In den Passagen, die diese Vision von "Heimat" und "politischer Geborgenheit" nach dem Muster der antiken Polis und des staufischen Reiches (als das deutsche Volk vorgeblich schon einmal ganz "bei sich zu Hause" gewesen sei) beschwören, nähert Fischer sich Ernst Blochs "Geist der Utopie". Und nicht etwa dem "Dritten Reich" des Nationalsozialismus, vor dem er 1939 nach Norwegen und über England schließlich, zu "Sanskritstudien" wie er dem Berliner Kultusministerium ausrichten ließ, nach Indien ausweicht.

An die politische Reichsmission der Deutschen glaubte er zu dieser Zeit schon lange nicht mehr. Die sah er durch die völkisch-nationale Reduktion der NS-Reichsidee für erledigt an. Aus Benares brachte er dann die modifizierte Idee der "universalen und gerechten Kulturordnung nach indischem Vorbild" mit. Indiens Rechtsordnung bewahre die Großfamilie und das traditionelle Bauerntum als Fundamente des wünschbaren "Makrokosmos aller menschheitlichen Kulturen und Religionen". Damit sei die eigenständige ethnische Invidualität inmitten der Modernisierung gesichert, ohne die es keine höhere Lebensform gebe.
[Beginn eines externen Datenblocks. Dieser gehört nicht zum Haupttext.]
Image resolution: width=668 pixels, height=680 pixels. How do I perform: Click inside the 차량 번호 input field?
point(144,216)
Carl Schmitt gegenüber formuliert Fischer 1933 die für ihn zentrale Frage: "Wie wird der gegenwärtige Mensch damit fertig, daß es in der Welt keine höheren Einwirkungen mehr gibt?" Er antwortete darauf seit 1930 mit verschiedenen Konzeptionen einer "Metaphysizierung der Politik", die mehr intendierten als bloß die "Humanisierung" der Zivilisation. Dieser Primat der religiös-kulturellen Regeneration geht zwangsläufig zu Lasten des politischen Realismus. Sein letztes großes Werk, "Vernunft und Zivilisation" (1971) nennt Fischer darum konsequent eine "Antipolitik". Von Hegel, Marx und Nietzsche bezog Fischer das Besteck, um die Begriffs- und Bilderwelt der Moderne zu sezieren, ebenso die Impulse für seine Anstrengungen zur Wiederverzauberung der Welt. Dieses idealistische Erbe präformiert Fischers antipolitischen Utopismus. Es prädestinierte ihn zum politischen Theologen, einer sehr deutschen Prägung des gelebten Widerspruchs.